As I write this I am looking wistfully outside as the rain spatters the window creating random river flows down the glass. It seems a long time ago now since Aunty and I visited the Lido Ponty in glorious sunshine earlier in the summer. Outside swimming pools have had had a hard time over the past 30 years or so, and there are not many around anymore. Having grown up within 100m of the sea and sand they didn’t feature a great deal in my childhood, they weren’t needed. But I do have memories of Sunday School trips to Butlins at Pwchelli, or long sunny days at the Lido at Worthing when visiting my Grandmother in Sussex. But they have different memories for Aunty. The Pells Lido in Lewes was a big part of growing up. Back then the pols were unheated, but as kids we were a little hardier than I am now now, and I do like a little luxury now and again. Today the Lido Ponty is heated – hooray!

There used to be many outdoor pools in the South Wales Valleys but they are all closed and derelict now. Until a few years ago it wasn’t any different in Pontypridd. In a corner of Ynysangharad Park there was a derelict spot, a discarded piece of social history left to rot as the original baths faded from their glory days into a despoiled heap of overgrown and discarded buildings. Plants were growing through the changing rooms, and the paint peeled of the walls.

Originally opened on the 30th July 1927, the pool brought a touch of the Mediterranean into the coal fields of South Wales, providing a place for kids and families to play and meet. It stayed open until 1991, after which it became derelict. Then after a local campaign it reopened as ‘Lido Ponty’ in 2015 after a £6.3m restoration. It’s now a jewel in Wales’ crown. Boasting 3 heated swimming pools and is open all year round. You really have to go! You can book on line to make sure you can get in, though a percentage of tickets are always available on the day, but it’s first come first serve.
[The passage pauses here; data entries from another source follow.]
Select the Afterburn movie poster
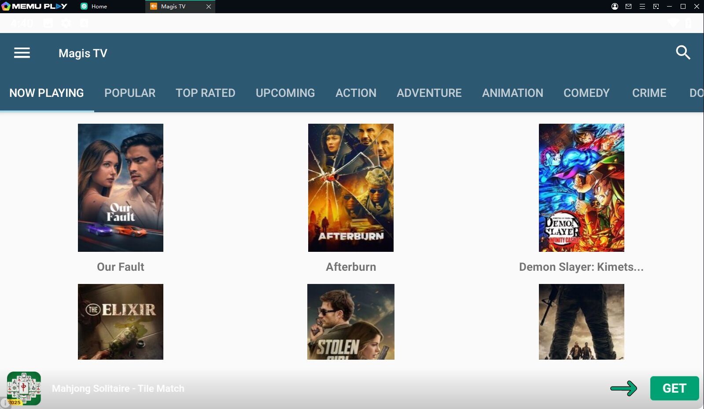This screenshot has height=409, width=704. pyautogui.click(x=351, y=188)
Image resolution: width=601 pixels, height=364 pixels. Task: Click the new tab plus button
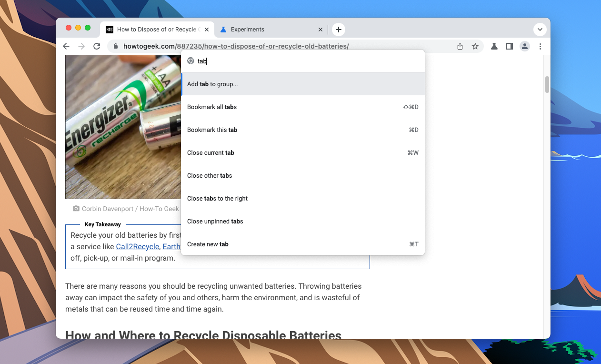coord(338,29)
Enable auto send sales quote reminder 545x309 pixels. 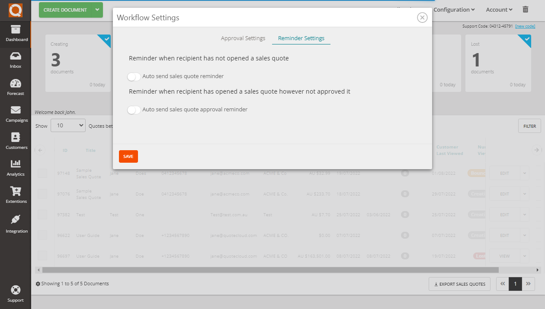click(134, 76)
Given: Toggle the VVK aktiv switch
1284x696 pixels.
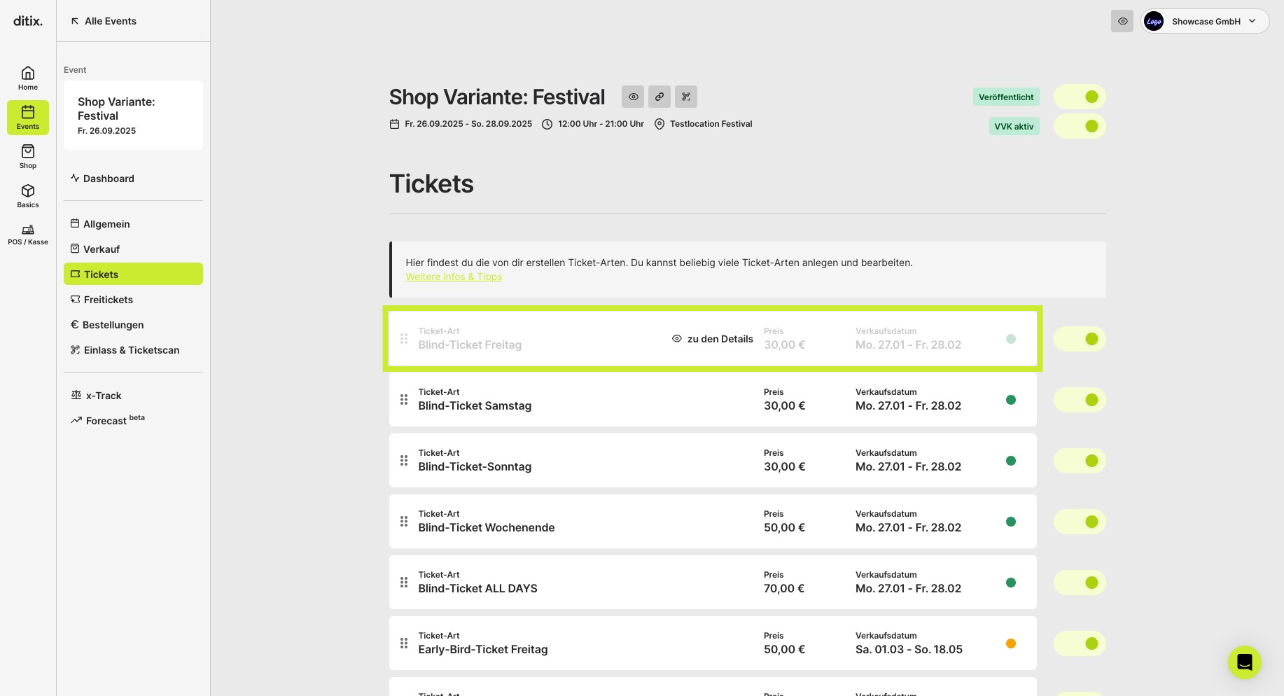Looking at the screenshot, I should pos(1080,126).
Now for a nugget of trivia. Lido Ponty was where a young Jenny James first found her talent for swimming at the age of seven, going on to forge a career as a swimming coach and a lifeguard, saving more than 100 lives. While working as a lifeguard at the Lido, Jenny also used the venue for her physical training in her early years. She entered the Guinness Book of Records after becoming the first Welsh person to swim the English Channel in a time of 13 hours 55 minutes on August 16, 1951, at the age of 24.